## Goal of the exercise
Return verbatim the lines of the listing below, starting at the line that contains "Switch to the lighttable view" and stopping after the listing's last line. Omit the pictures from your output.

## Available records
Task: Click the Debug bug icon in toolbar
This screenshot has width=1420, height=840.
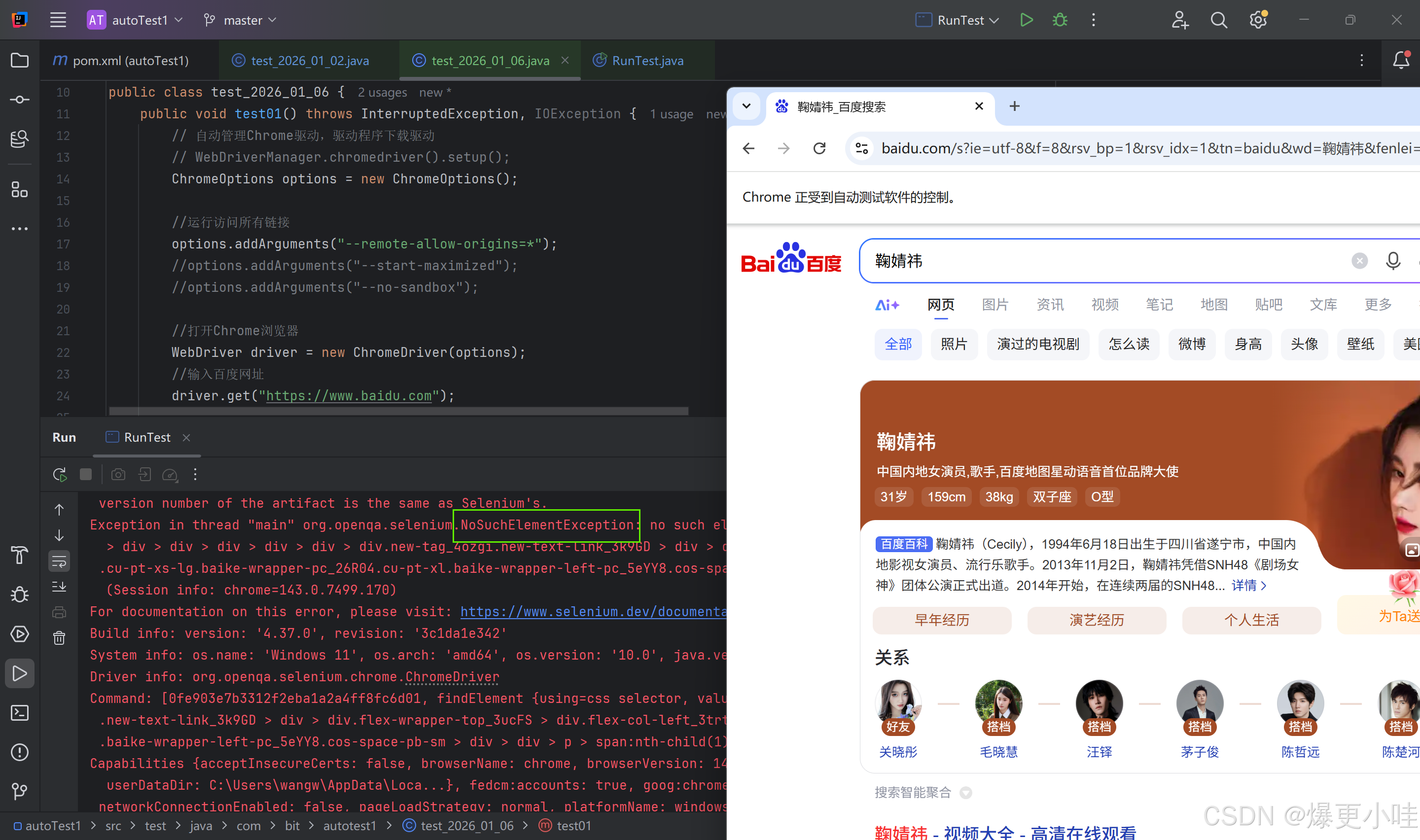Action: 1060,20
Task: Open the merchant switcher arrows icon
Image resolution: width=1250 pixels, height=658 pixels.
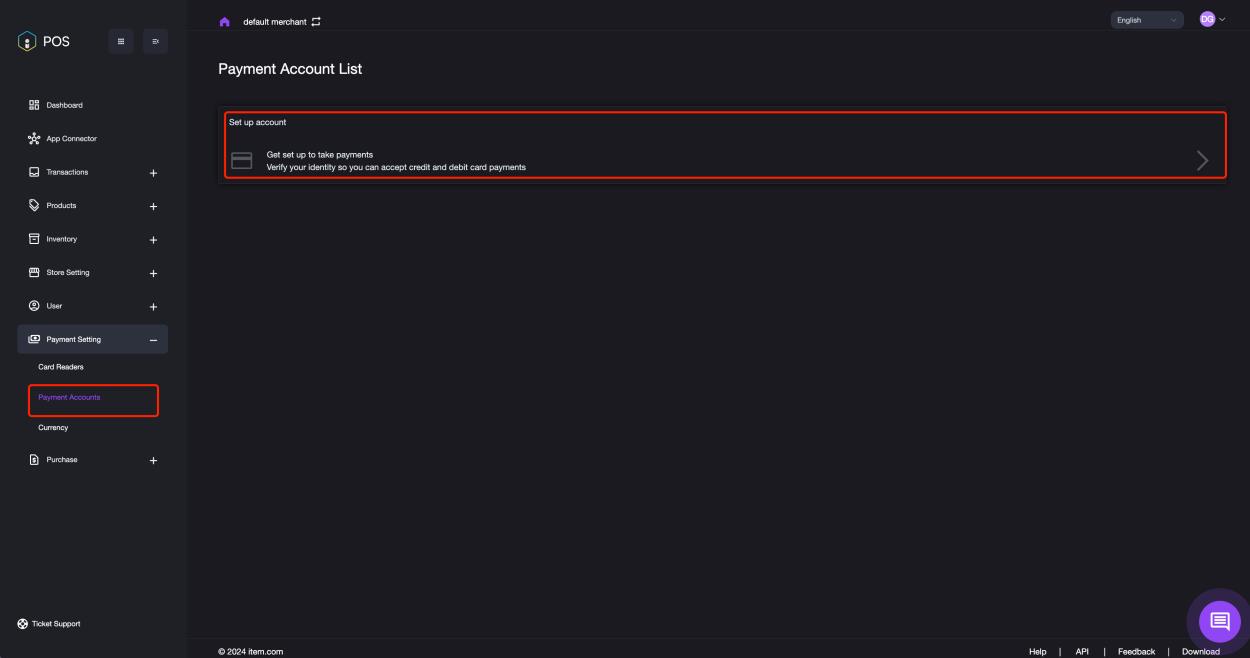Action: click(x=315, y=19)
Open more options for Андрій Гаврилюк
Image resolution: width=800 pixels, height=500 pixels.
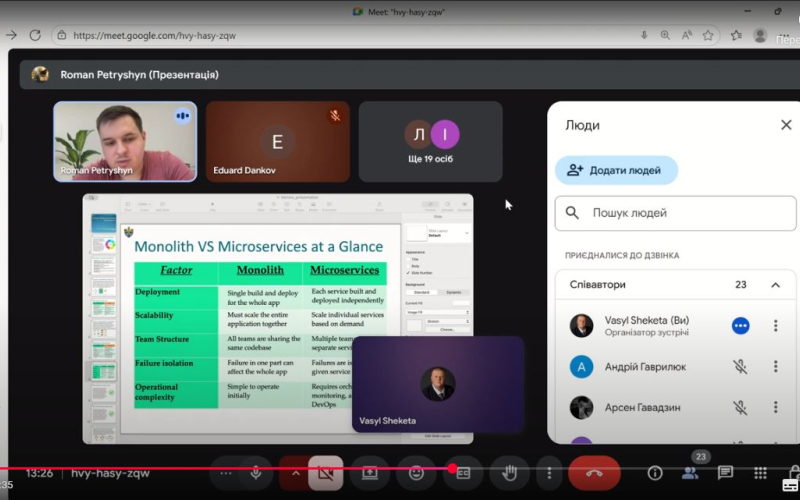(775, 367)
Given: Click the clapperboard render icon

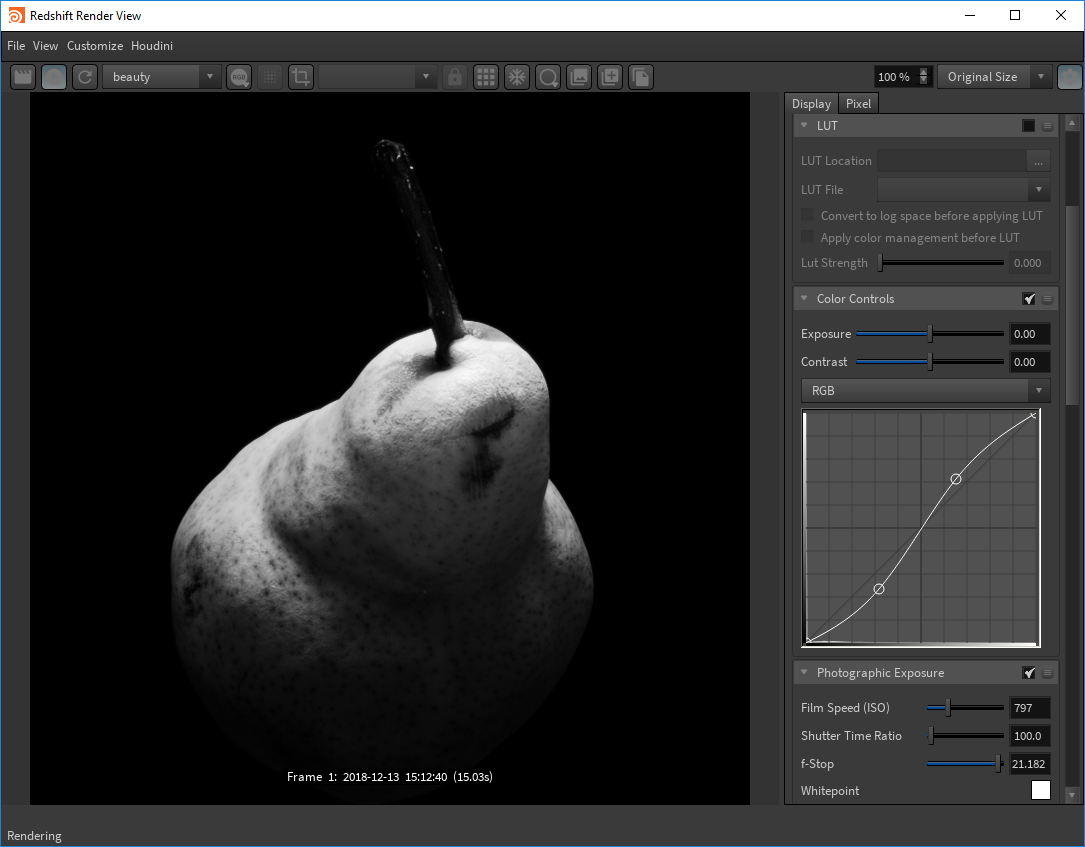Looking at the screenshot, I should click(23, 77).
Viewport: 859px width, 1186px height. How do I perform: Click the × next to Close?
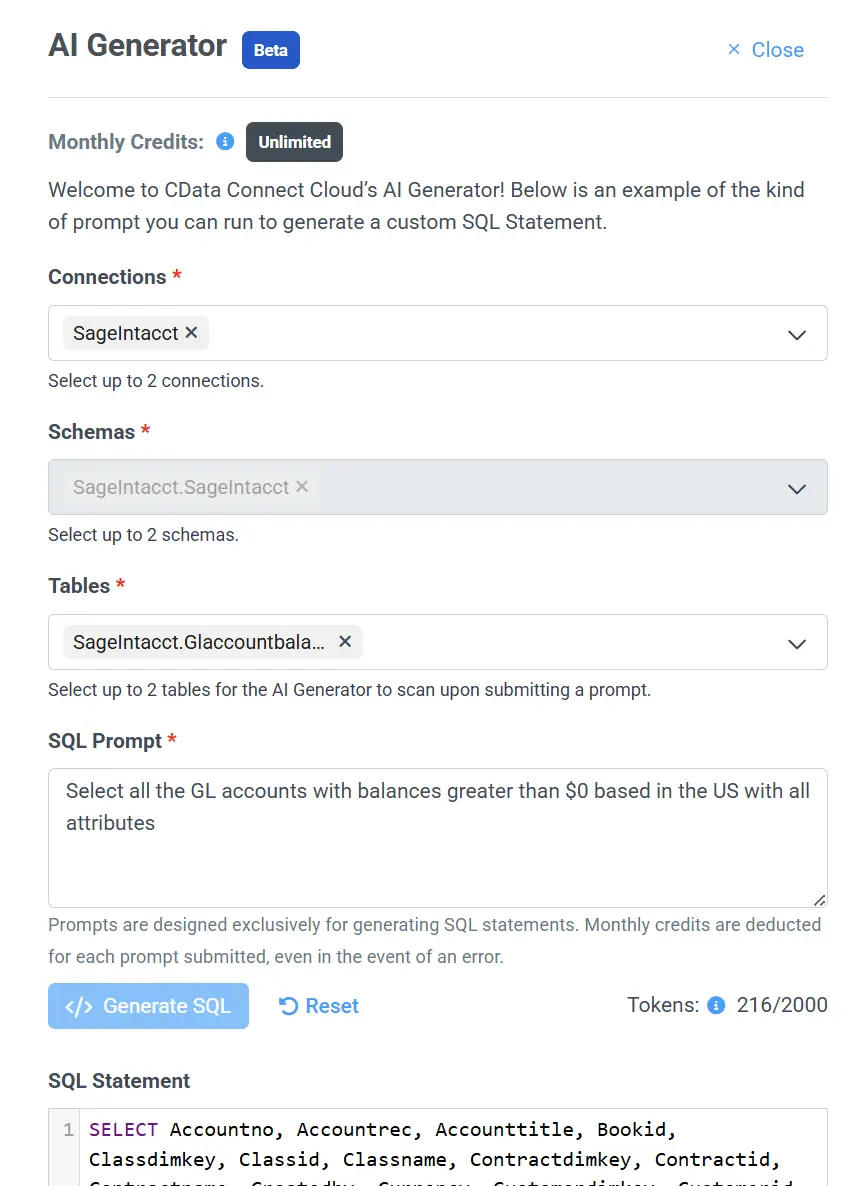pyautogui.click(x=732, y=49)
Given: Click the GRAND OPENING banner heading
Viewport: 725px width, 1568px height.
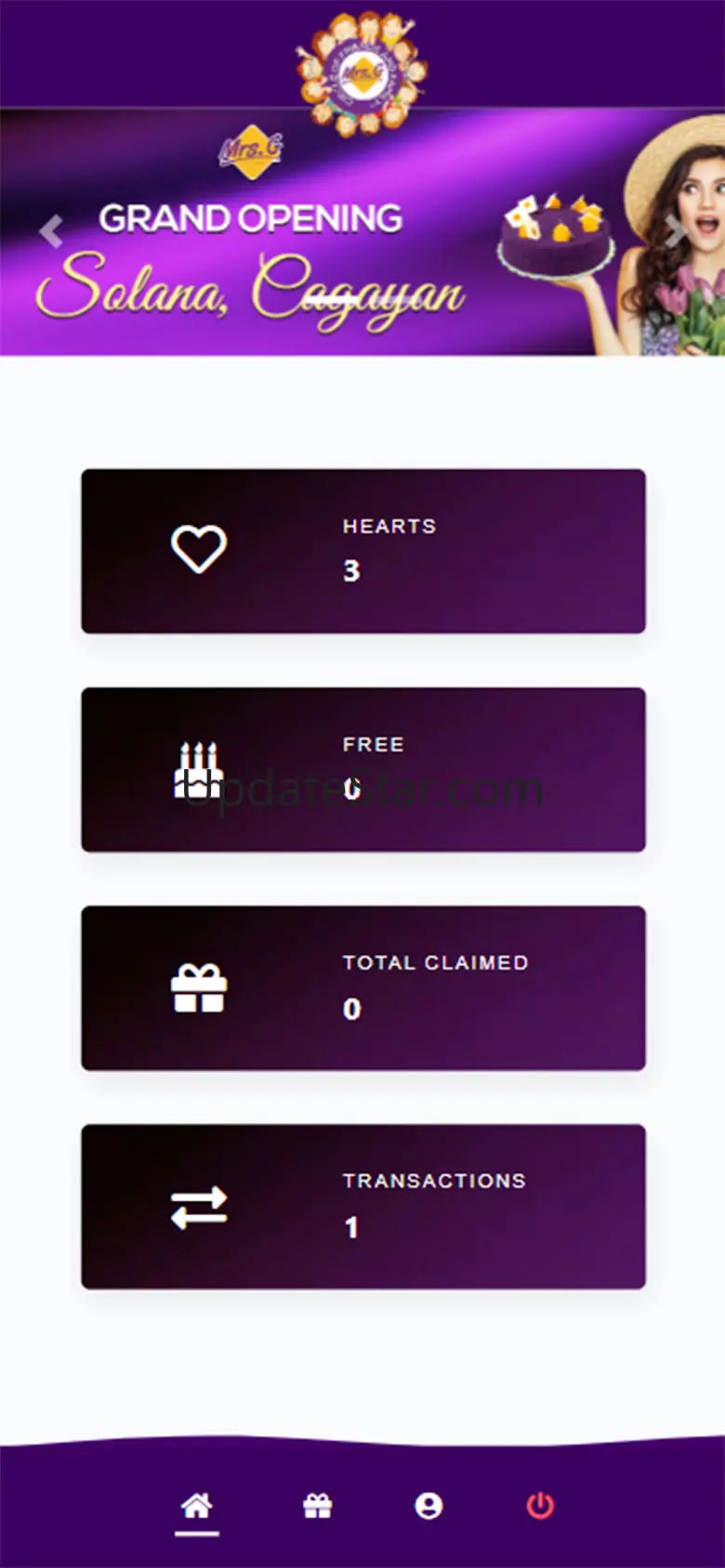Looking at the screenshot, I should [x=251, y=219].
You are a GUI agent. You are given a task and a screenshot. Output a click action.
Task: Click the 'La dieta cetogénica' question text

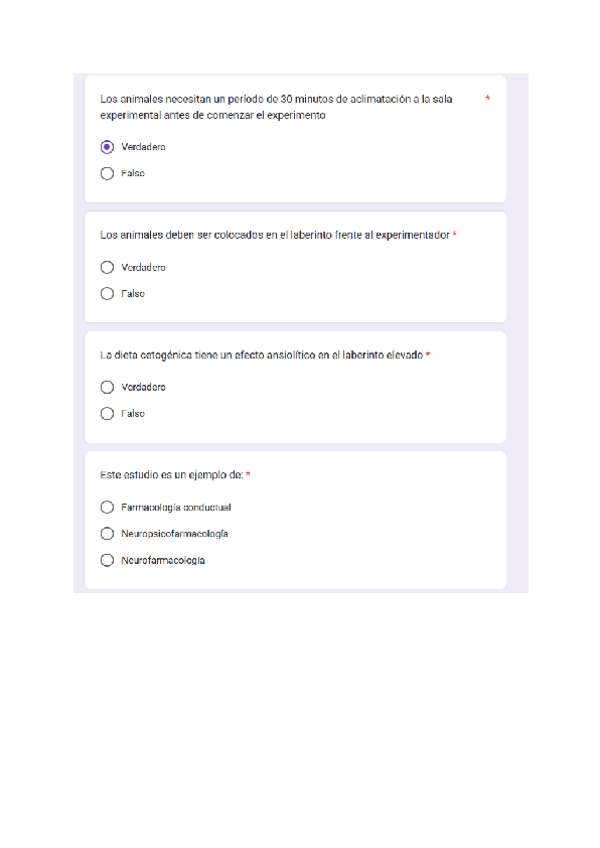click(261, 355)
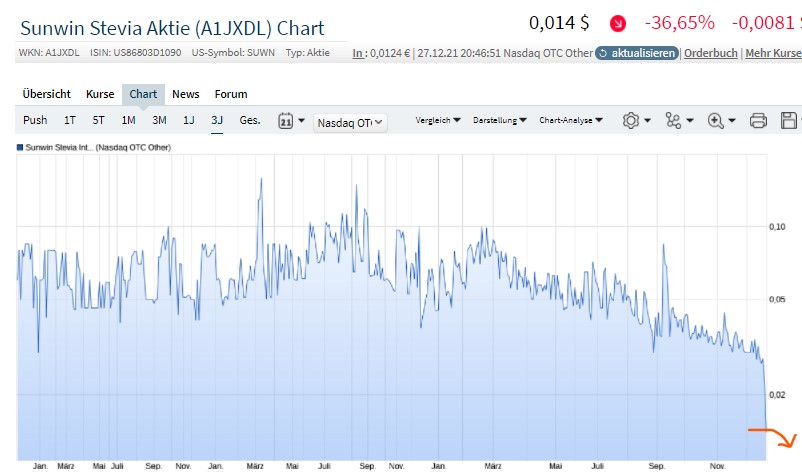Click the aktualisieren button
Image resolution: width=802 pixels, height=472 pixels.
[637, 53]

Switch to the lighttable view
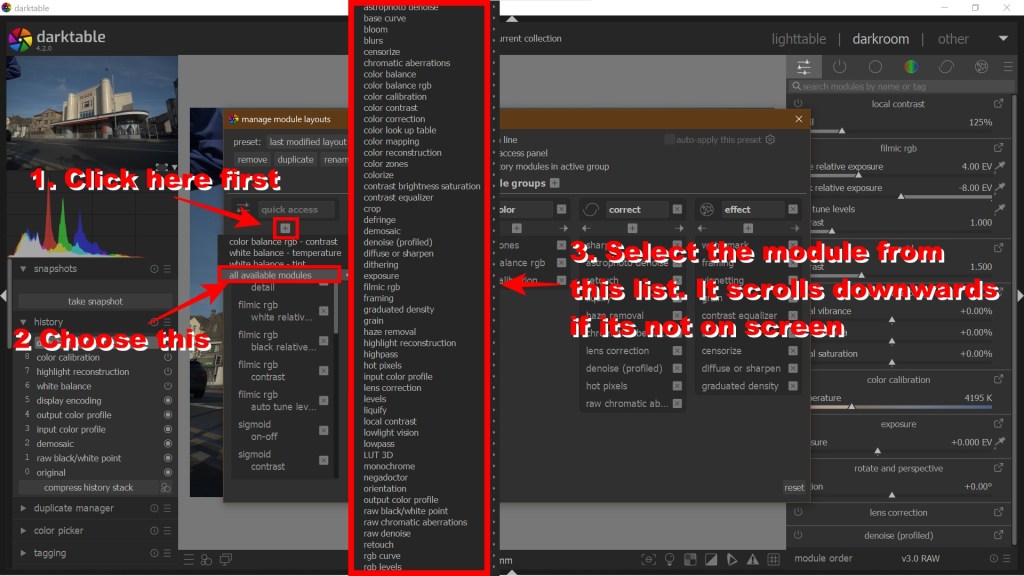(798, 39)
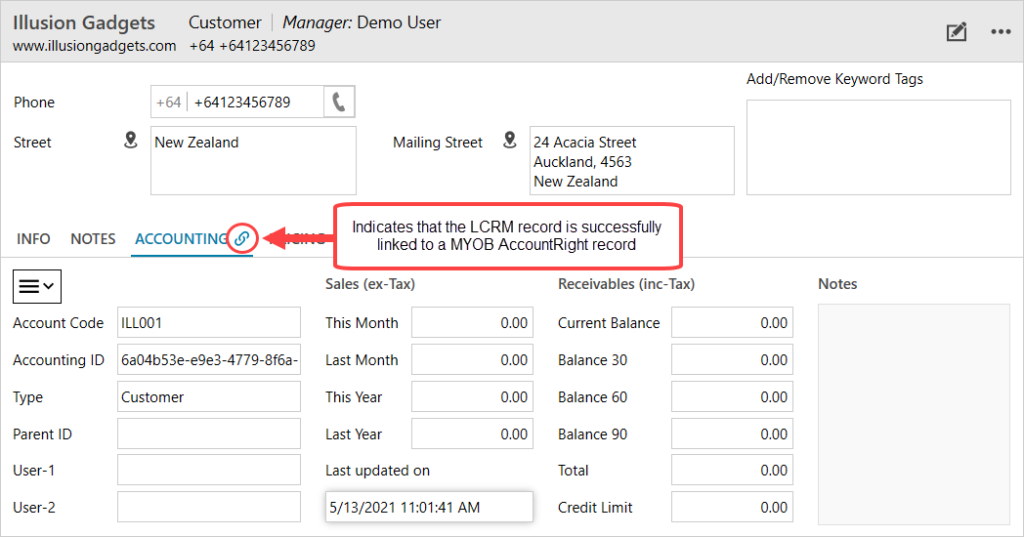The height and width of the screenshot is (537, 1024).
Task: Expand the hamburger menu dropdown
Action: [x=36, y=286]
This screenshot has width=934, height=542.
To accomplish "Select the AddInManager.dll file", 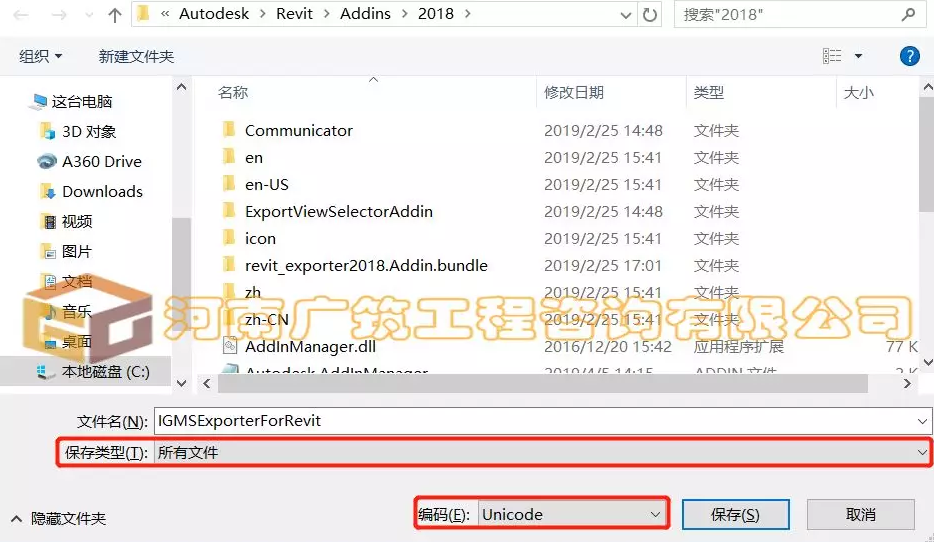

## Final answer
Switch to the lighttable view
(798, 39)
The height and width of the screenshot is (537, 1024).
Task: Expand the hamburger menu dropdown
Action: [x=36, y=286]
This screenshot has width=934, height=542.
To accomplish "Select the AddInManager.dll file", 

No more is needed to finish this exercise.